Collected data entries
┌──
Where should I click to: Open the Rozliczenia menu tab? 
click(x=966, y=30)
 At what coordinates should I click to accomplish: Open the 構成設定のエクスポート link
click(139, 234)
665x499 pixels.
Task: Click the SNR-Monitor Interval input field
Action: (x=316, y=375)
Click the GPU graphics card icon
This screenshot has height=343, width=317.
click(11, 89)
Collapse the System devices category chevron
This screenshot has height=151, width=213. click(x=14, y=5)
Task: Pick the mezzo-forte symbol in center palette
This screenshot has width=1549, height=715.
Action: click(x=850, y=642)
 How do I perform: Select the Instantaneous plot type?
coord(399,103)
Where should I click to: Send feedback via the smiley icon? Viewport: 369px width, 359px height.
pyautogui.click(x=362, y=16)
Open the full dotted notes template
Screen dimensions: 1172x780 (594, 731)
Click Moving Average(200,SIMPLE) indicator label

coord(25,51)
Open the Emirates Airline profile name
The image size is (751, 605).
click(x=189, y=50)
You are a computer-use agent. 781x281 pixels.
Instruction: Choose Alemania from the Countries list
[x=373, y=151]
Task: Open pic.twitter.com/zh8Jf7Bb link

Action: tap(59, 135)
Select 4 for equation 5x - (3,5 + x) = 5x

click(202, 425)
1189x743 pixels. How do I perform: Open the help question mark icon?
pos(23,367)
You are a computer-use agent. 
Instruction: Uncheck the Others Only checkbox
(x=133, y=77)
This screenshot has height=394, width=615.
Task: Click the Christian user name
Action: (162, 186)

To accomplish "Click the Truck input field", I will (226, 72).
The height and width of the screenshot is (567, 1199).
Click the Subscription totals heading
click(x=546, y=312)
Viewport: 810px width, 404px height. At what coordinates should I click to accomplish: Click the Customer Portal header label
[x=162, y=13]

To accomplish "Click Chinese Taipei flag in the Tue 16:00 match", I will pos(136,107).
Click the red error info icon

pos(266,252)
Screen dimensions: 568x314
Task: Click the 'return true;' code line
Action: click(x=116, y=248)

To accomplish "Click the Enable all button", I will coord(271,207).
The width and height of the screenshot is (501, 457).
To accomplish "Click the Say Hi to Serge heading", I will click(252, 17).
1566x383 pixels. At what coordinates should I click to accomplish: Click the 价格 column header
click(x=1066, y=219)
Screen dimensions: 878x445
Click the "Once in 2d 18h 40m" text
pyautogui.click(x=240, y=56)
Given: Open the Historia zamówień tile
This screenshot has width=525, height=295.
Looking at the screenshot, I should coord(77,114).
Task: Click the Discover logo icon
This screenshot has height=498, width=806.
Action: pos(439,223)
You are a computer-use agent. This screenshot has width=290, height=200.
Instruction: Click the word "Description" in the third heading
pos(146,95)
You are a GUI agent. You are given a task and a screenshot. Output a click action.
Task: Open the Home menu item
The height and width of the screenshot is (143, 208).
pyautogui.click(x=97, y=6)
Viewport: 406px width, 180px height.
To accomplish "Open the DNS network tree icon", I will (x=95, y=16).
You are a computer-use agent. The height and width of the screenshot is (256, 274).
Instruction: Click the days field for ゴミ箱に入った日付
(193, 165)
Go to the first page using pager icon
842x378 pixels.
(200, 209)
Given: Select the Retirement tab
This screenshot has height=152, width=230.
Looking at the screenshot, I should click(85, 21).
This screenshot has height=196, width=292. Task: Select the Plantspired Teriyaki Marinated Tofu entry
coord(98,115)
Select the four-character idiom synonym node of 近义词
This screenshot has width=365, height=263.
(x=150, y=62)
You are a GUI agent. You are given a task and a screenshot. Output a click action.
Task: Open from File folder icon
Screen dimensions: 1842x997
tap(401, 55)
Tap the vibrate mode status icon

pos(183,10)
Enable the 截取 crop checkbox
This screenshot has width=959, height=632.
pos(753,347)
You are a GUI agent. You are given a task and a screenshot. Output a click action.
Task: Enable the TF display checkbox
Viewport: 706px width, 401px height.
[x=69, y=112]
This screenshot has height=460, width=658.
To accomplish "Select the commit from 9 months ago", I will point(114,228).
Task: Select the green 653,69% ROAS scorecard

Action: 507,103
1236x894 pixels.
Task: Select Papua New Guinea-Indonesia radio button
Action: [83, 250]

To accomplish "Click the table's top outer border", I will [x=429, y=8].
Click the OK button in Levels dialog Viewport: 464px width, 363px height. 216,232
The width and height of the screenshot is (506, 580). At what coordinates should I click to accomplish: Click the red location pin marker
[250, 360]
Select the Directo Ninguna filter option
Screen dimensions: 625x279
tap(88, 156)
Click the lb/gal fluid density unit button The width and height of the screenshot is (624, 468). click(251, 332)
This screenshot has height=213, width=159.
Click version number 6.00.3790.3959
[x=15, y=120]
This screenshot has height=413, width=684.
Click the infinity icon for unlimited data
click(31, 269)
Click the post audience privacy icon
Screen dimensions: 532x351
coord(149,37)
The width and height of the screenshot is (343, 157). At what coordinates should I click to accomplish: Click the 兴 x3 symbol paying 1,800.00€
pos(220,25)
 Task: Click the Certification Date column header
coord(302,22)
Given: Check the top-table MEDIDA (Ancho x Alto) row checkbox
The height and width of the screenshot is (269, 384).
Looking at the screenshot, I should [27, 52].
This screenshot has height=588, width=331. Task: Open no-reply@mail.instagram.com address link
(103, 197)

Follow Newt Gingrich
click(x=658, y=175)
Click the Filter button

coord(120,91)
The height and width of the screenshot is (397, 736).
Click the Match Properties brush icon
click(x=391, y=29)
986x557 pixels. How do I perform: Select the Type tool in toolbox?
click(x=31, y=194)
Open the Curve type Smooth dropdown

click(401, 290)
└──
### [What needs to be done]
Find the line with "842x378 pixels." in the entries above. Retype it and each line after it, exactly, through the line with "Task: Open from File folder icon", and stop there.

### [Problem solution]
842x378 pixels.
(200, 209)
Given: Select the Retirement tab
This screenshot has height=152, width=230.
Looking at the screenshot, I should click(85, 21).
This screenshot has height=196, width=292. Task: Select the Plantspired Teriyaki Marinated Tofu entry
coord(98,115)
Select the four-character idiom synonym node of 近义词
This screenshot has width=365, height=263.
(x=150, y=62)
You are a GUI agent. You are given a task and a screenshot. Output a click action.
Task: Open from File folder icon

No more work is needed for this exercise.